Dutch honour WWII German soldier for saving lives

5th November 2008, Comments 0 comments

The German soldier found two Dutch toddlers on the frontline between the Allied and German forces and brought them to safely.

5 November 2008

RIEL - A memorial sculpture was unveiled on Tuesday in the southern-Netherlands city of Riel to honour the "humanity" of a soldier from the German army during WWII.

The initiator of the memorial in Riel in the southern Netherlands, Herman van Rouwendaal, 76, said the sculpture "honours the humanity displayed by a soldier of the German army, or Wehrmacht, during WWII".

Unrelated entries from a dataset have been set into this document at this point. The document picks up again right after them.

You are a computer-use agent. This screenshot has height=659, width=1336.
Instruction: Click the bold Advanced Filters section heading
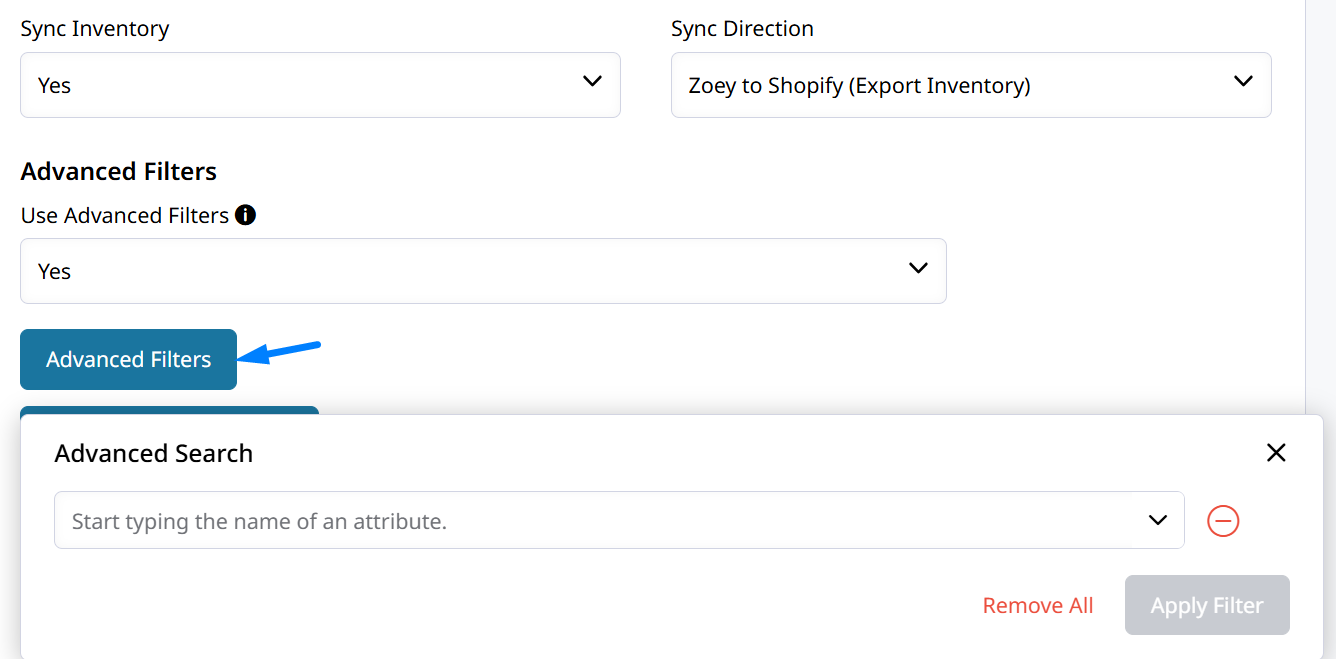tap(118, 172)
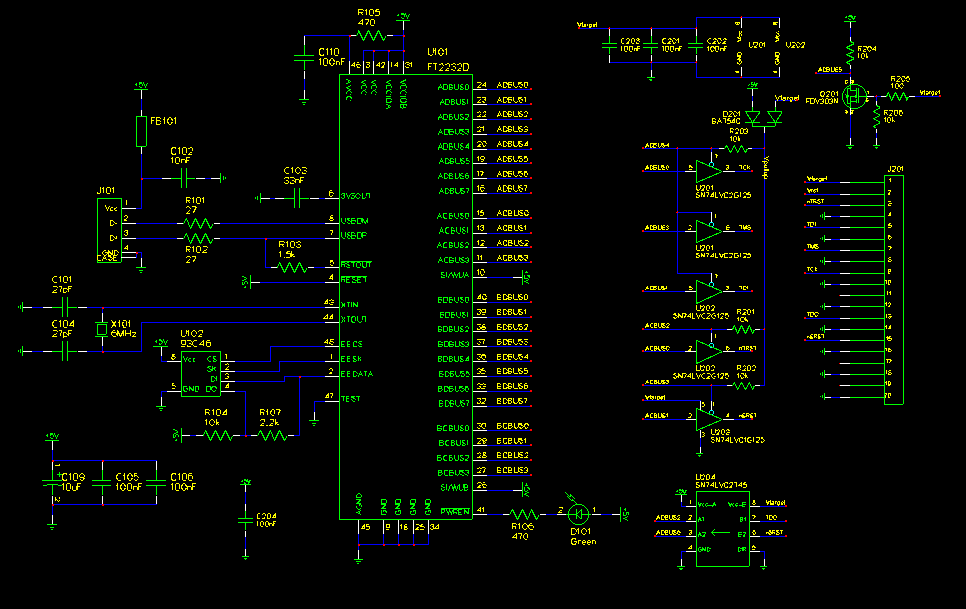This screenshot has width=966, height=609.
Task: Click the PWREN pin name on U101
Action: [x=454, y=511]
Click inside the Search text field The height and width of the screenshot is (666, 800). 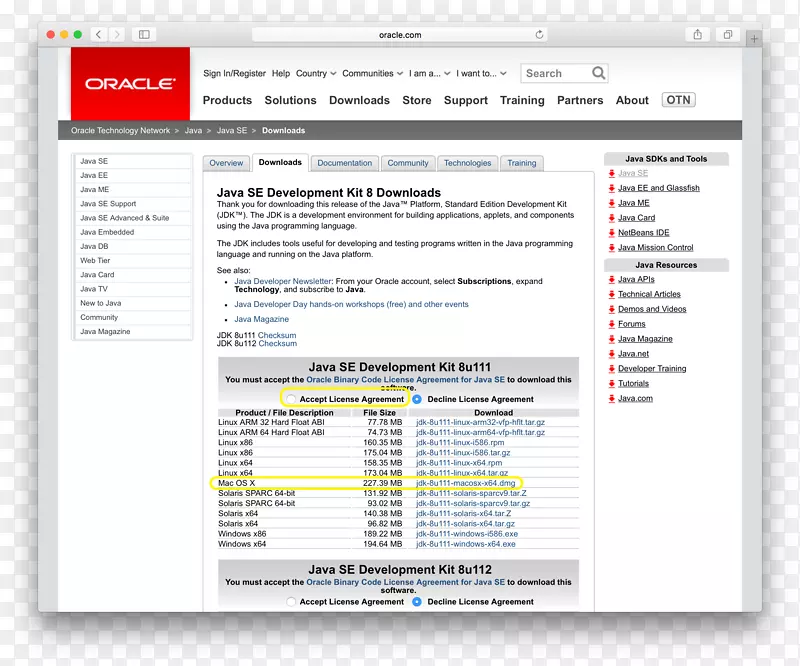(555, 73)
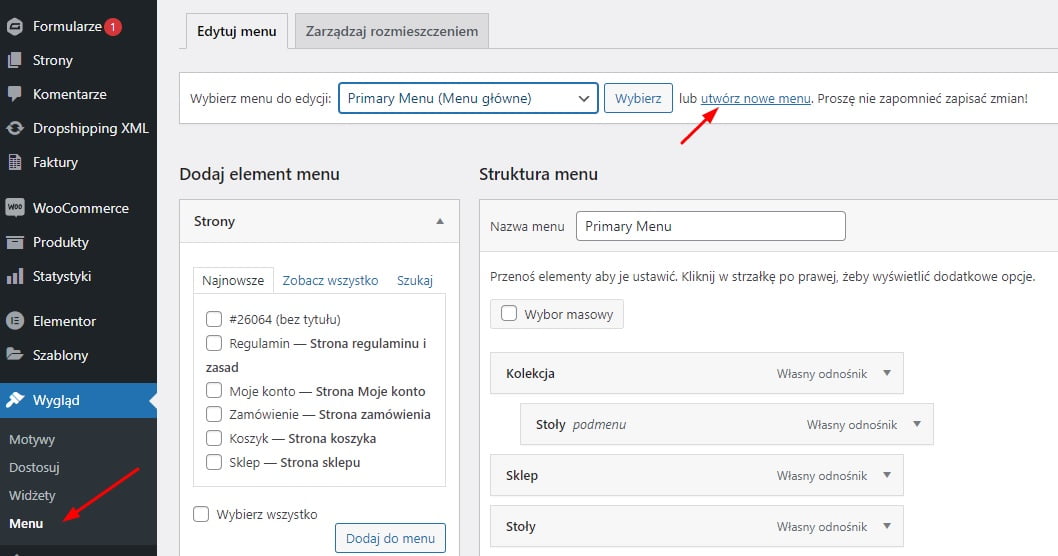Click the Strony pages icon
Screen dimensions: 1058x556
point(14,60)
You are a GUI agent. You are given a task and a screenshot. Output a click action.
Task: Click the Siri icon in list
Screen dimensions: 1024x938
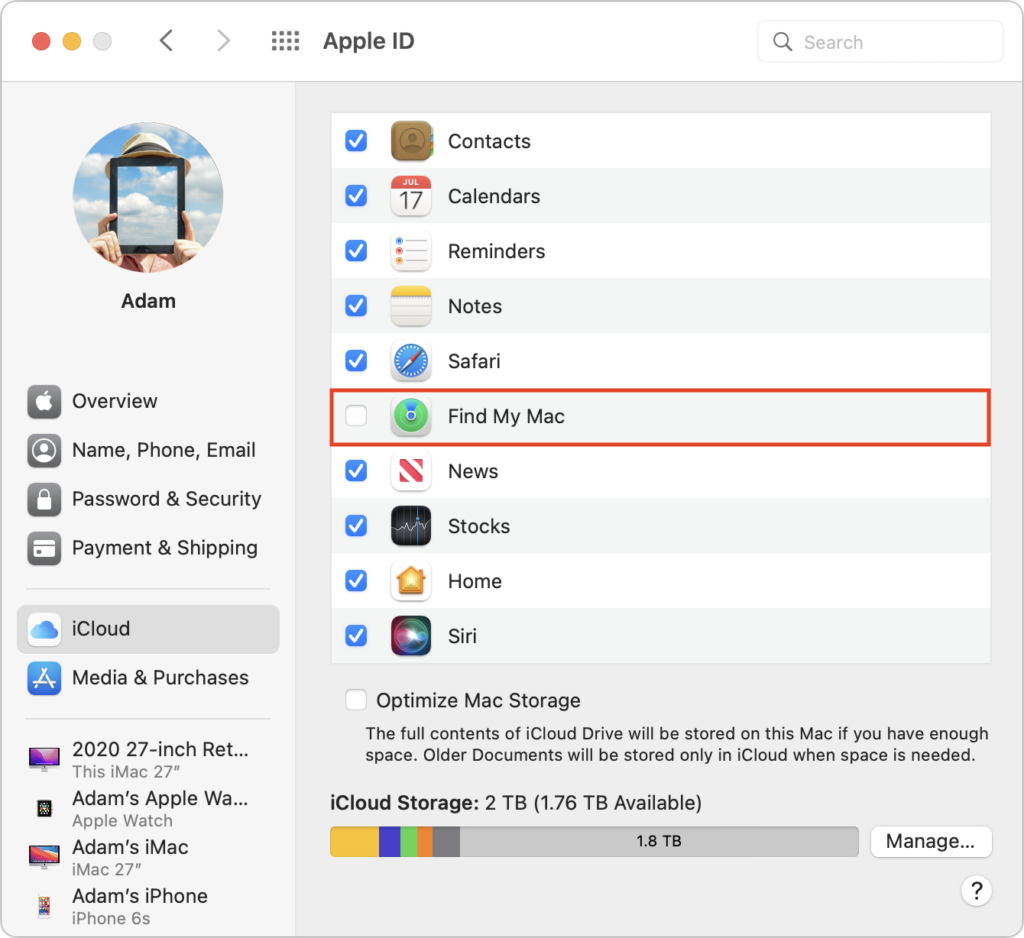tap(411, 636)
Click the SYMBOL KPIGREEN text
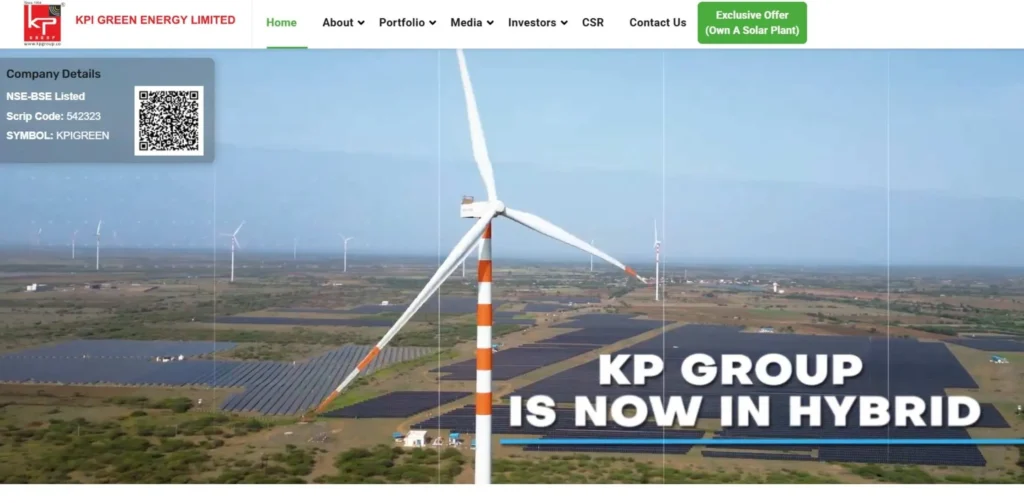Image resolution: width=1024 pixels, height=503 pixels. coord(57,135)
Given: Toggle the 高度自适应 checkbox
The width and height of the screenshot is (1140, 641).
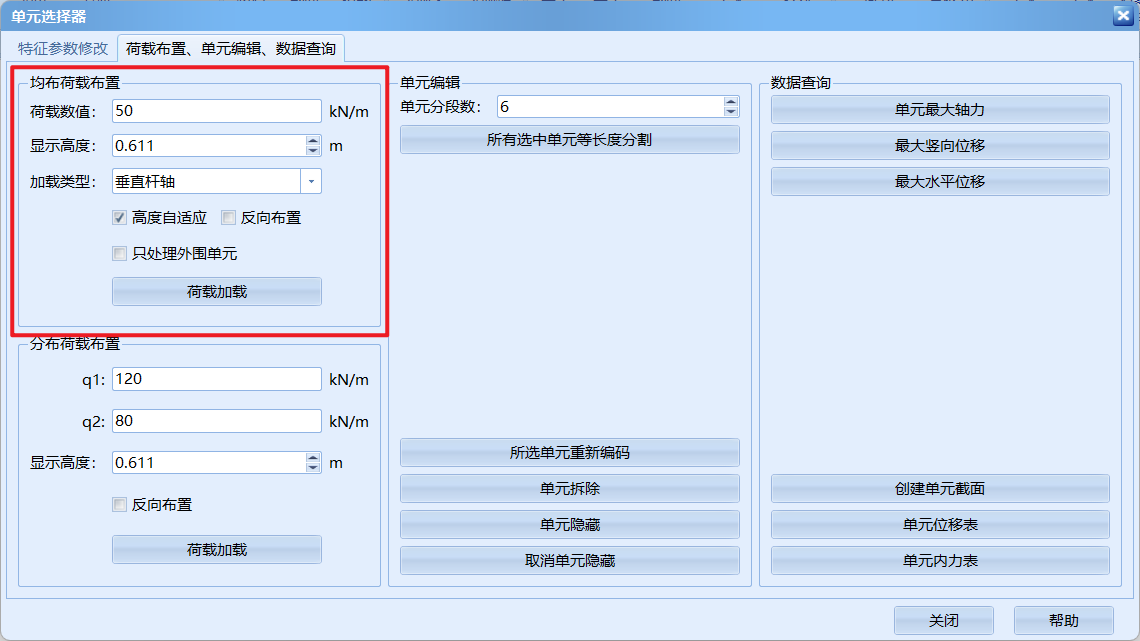Looking at the screenshot, I should point(120,217).
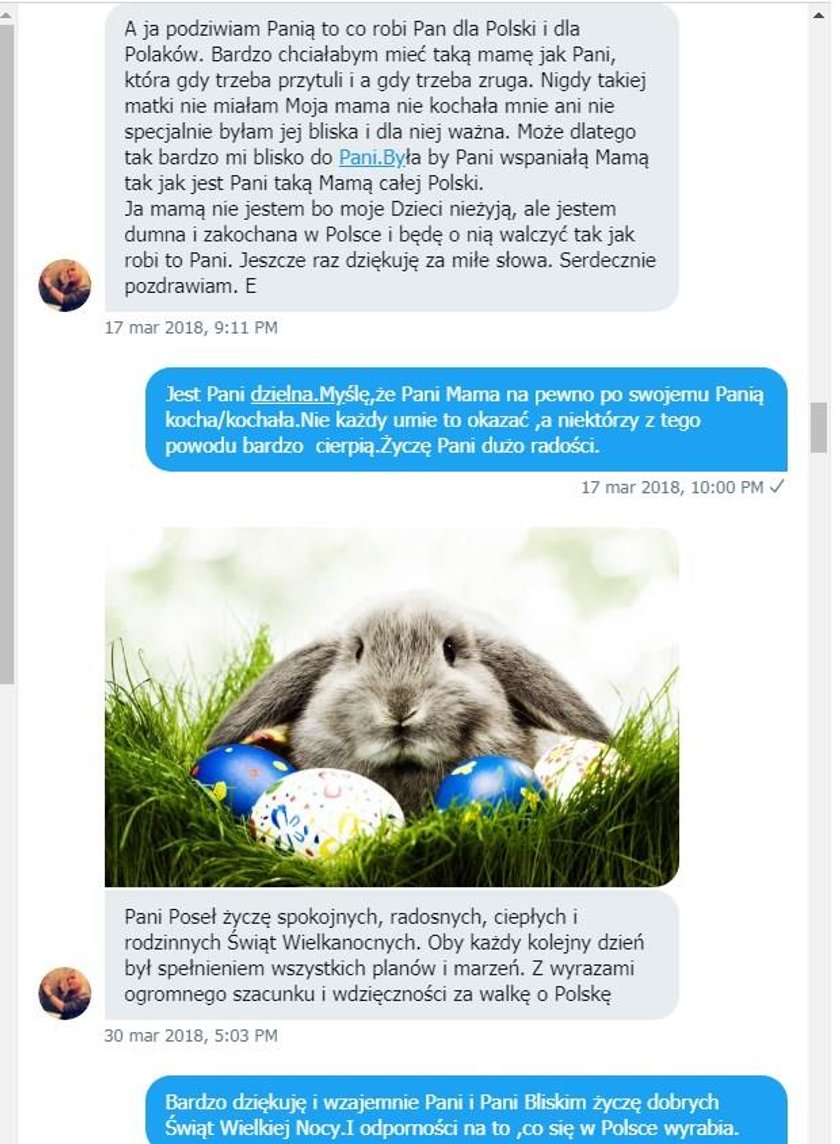Select message 'Pani Poseł życzę spokojnych'
840x1144 pixels.
(392, 955)
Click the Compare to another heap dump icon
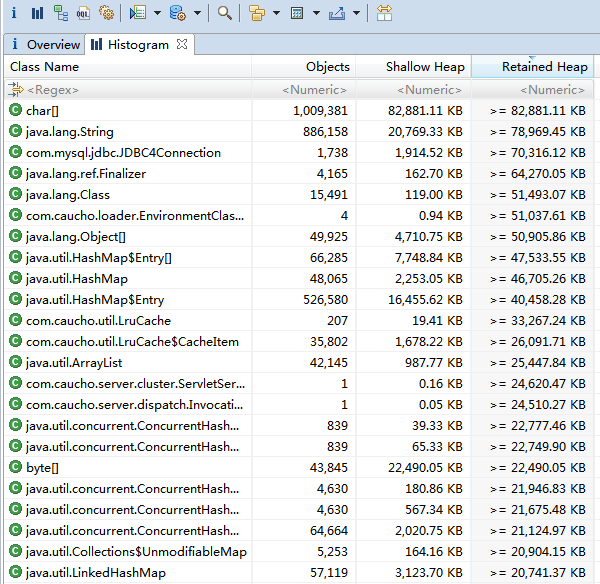This screenshot has height=584, width=600. tap(385, 13)
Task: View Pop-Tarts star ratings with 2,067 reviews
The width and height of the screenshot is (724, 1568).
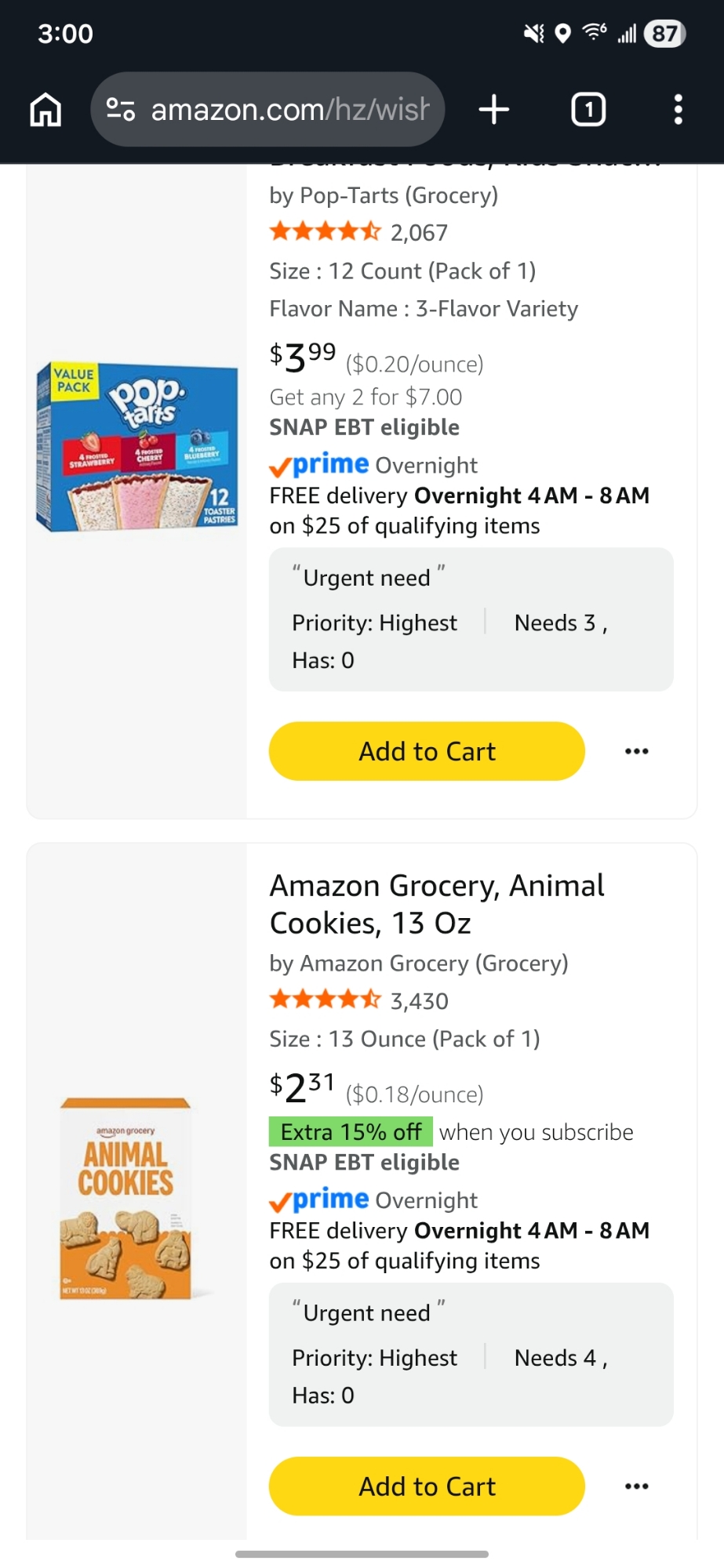Action: [358, 232]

Karl Heintz Rosch was 18 when he saved the lives of two young Dutch children on 6 October 1944.

The two, brother Jan and sister Toos Kilsdonk, then both toddlers, found themselves on the frontline between the Allied and German forces. Rosch brought the children to safety. He was killed by Allied artillery fire shortly after.

Both siblings were present at Tuesday's unveiling of the memorial sculpture.

The bronze statue shows the actual rescue scene, with soldier Rosch, wearing the typical steel German army helmet, carrying the children under his arms.

Rosch's half-brothers, Diethelm and Ingold Rosch were present at Tuesday's ceremony.

Van Rouwendaal said both were "very emotional and honoured to be present".

The bronze sculpture, made by Dutch sculptor Riet van der Louw, was financed entirely by Dutch private citizens.

The sculpture marks a new Dutch way of commemorating WWII.

Until the mid 1990s, the Dutch attitude towards Germans was largely hostile. The Dutch consistently considered all Germans as the "occupiers" in WWII, describing themselves as "innocent victims".

In recent years, the Dutch increasingly supported Dutch-German commemorations of WWII that focus on common humanity.